Prof Gertrude Fester
Professor Fester was an anti-apartheid activist. She obtained her PhD at the London School of Economics in 2007. As an activist, Fester was a founding member of many women’s organisations, including the Gender Advocacy Programme and Women's Education & Artistic Voice Expression (WEAVE). She served on the board of eight non-governmental organisations, all of which promoted education and women’s rights. She has held some positions in over thirty organisations altogether. She has been teaching and lecturing for almost forty years, starting in a high school in 1975. Today, she continues to give guest lectures in universities all over the world, including the University of Washington at Saint Louis, USA, Rutgers University in New Jersey, USA, and Utrecht University in the Netherlands.
Fester spent her entire life, much of it under the stresses of apartheid, educating women and children and young adults who were being persecuted by their government. Her many publications focus on gender equality and the promotion of lesbian, gay, bisexual, and transsexual rights. She has now also joined the Precolonial Catalytic Historiography project at CAS with a focus on land and women.

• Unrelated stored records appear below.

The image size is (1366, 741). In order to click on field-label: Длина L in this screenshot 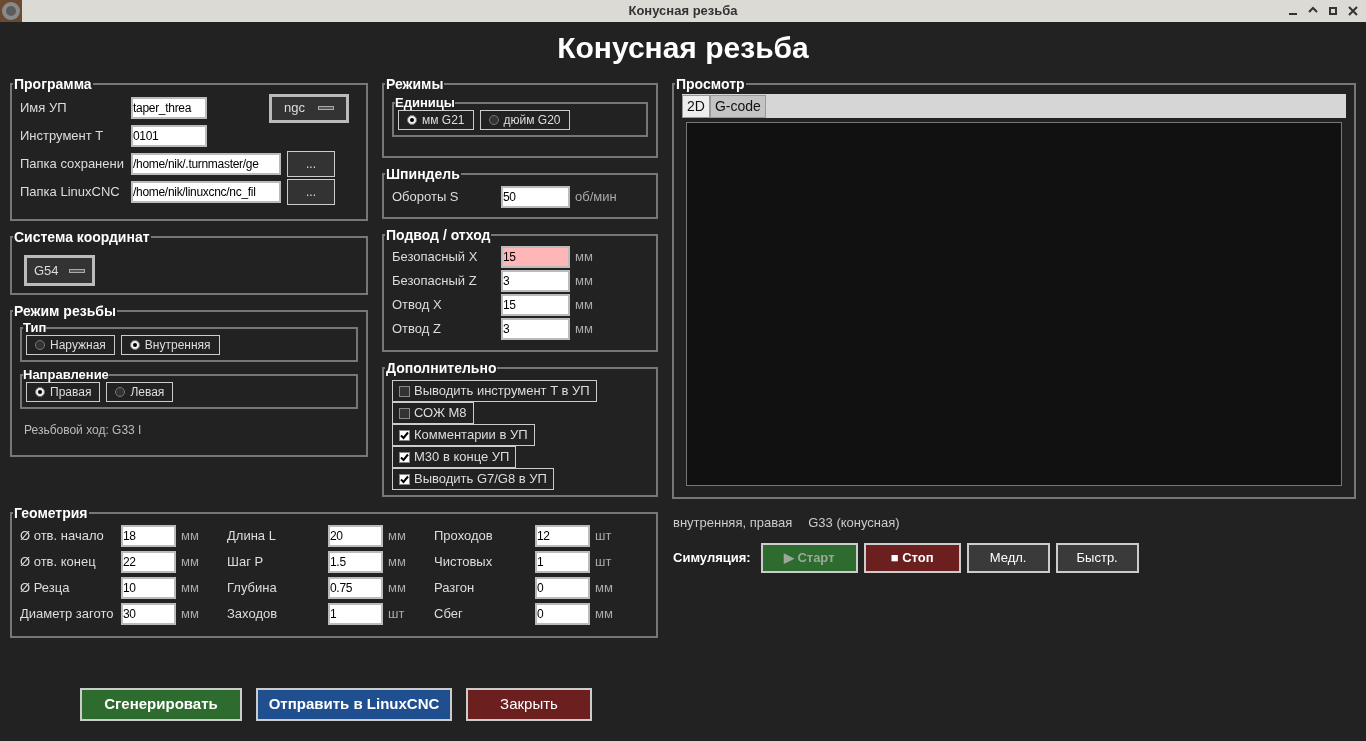, I will do `click(252, 536)`.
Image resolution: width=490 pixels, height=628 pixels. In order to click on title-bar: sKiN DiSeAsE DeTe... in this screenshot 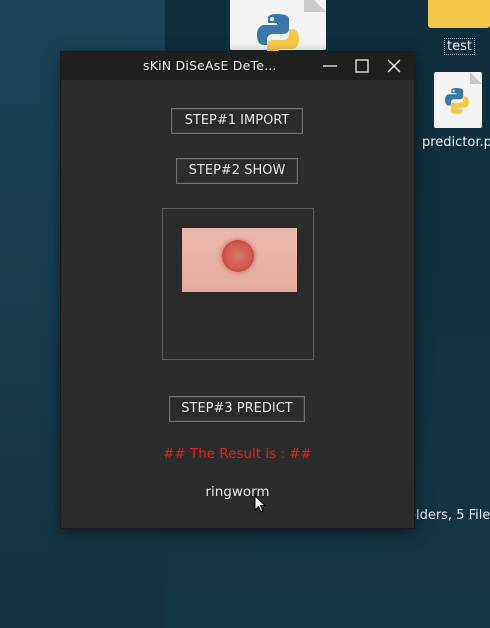, I will do `click(238, 66)`.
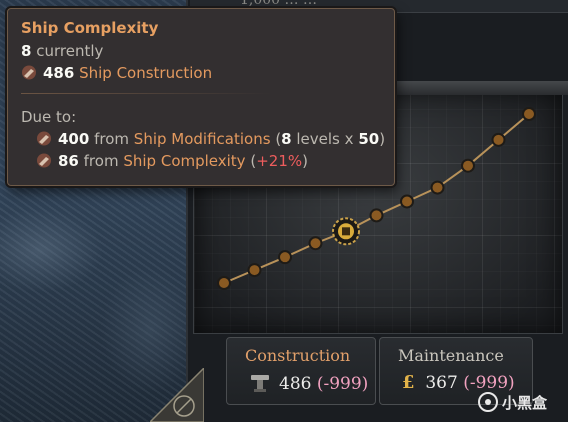 Image resolution: width=568 pixels, height=422 pixels. Describe the element at coordinates (408, 382) in the screenshot. I see `pound-icon: £` at that location.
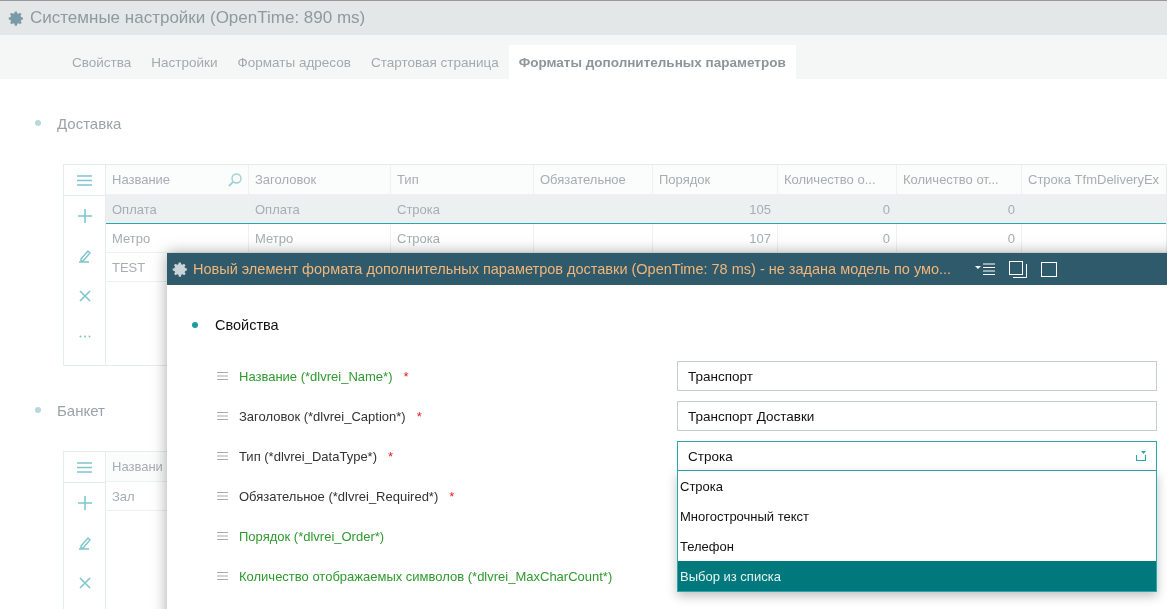  What do you see at coordinates (235, 180) in the screenshot?
I see `search-icon` at bounding box center [235, 180].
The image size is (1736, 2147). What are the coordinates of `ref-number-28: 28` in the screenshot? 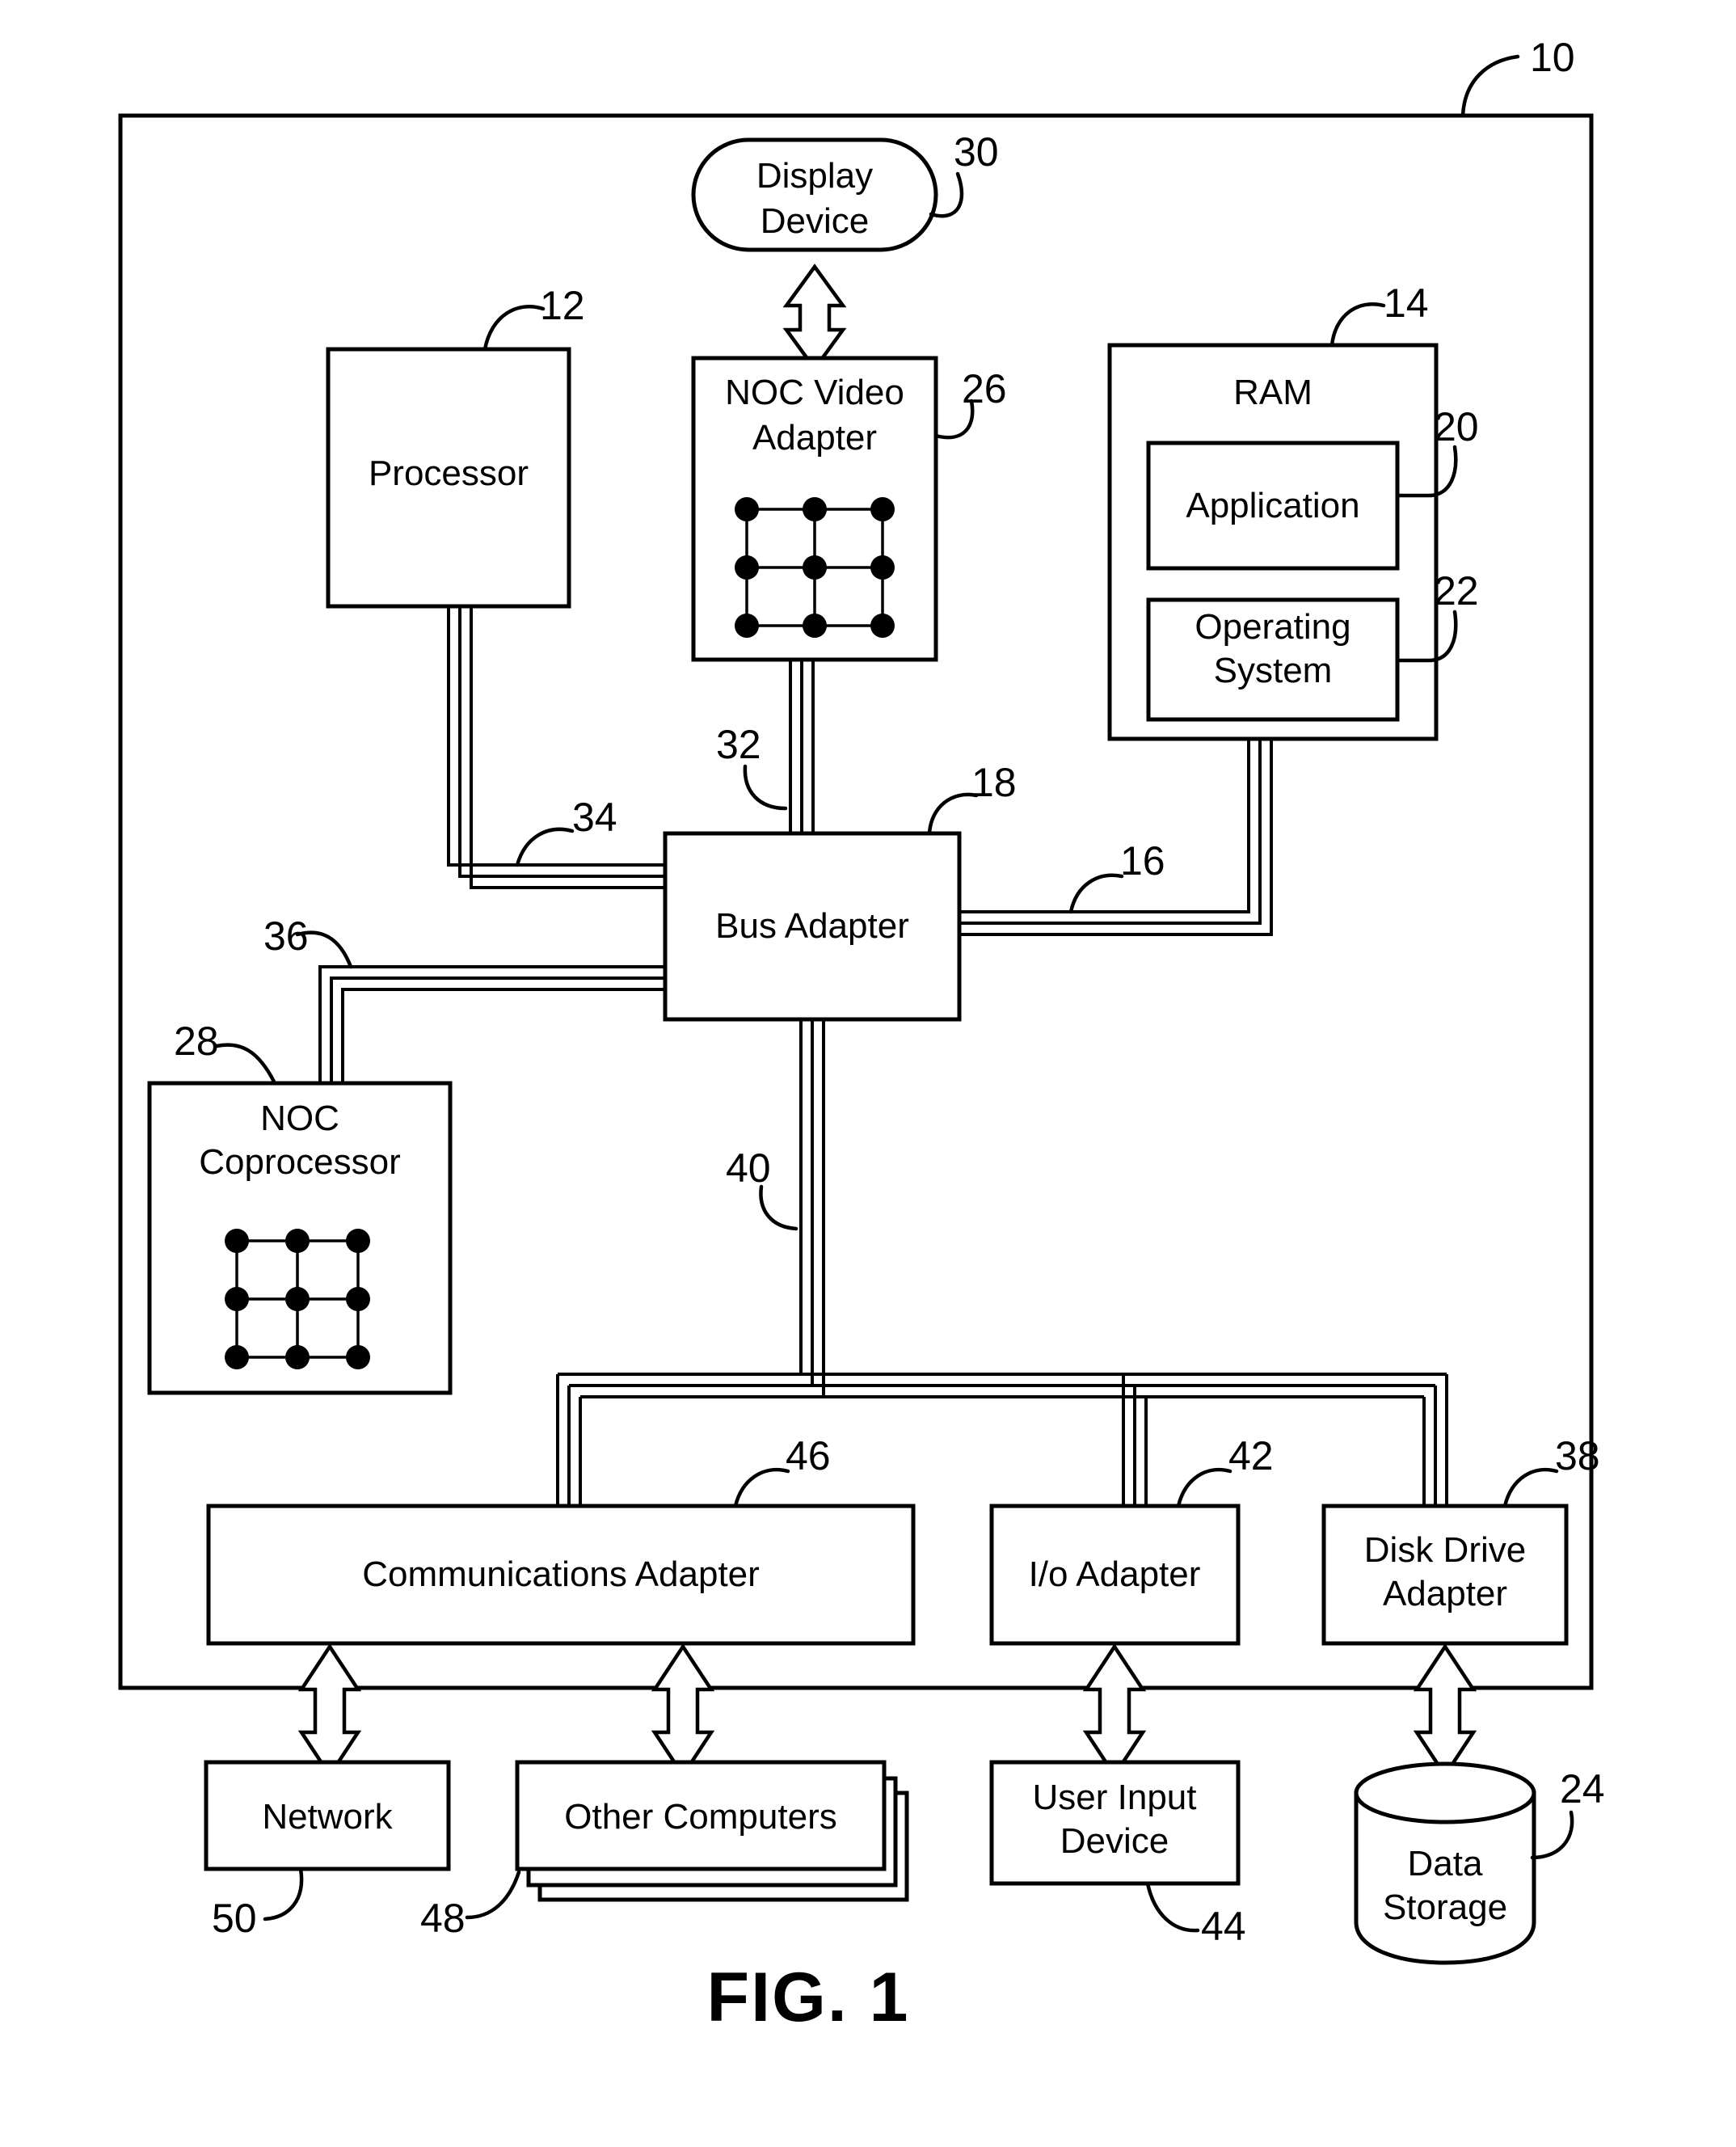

As a member of the African National Congress (ANC), Fester was charged for treason in 1988 and went to prison for two years where she spent 5 months in solitary confinement. It was during this time of incarceration that she wrote a one-woman play, Apartheid’s Closet: The Spirit cannot be Caged. This play was composed and recorded inside Fester’s head because under solitary confinement, she was not allowed to have writing materials. The play was later performed in countries around the world, including in Cuba, Nicaragua, and China.
After serving a term in parliament, Fester was appointed as a Commissioner on Gender Equality. Her most recent post was as Professor in Sociology at Sol Plaatje University. Prior to this, she was professor and deputy director for the Centre for Gender, Culture and Development (CGCD) in Kigali Institute of Education in Rwanda.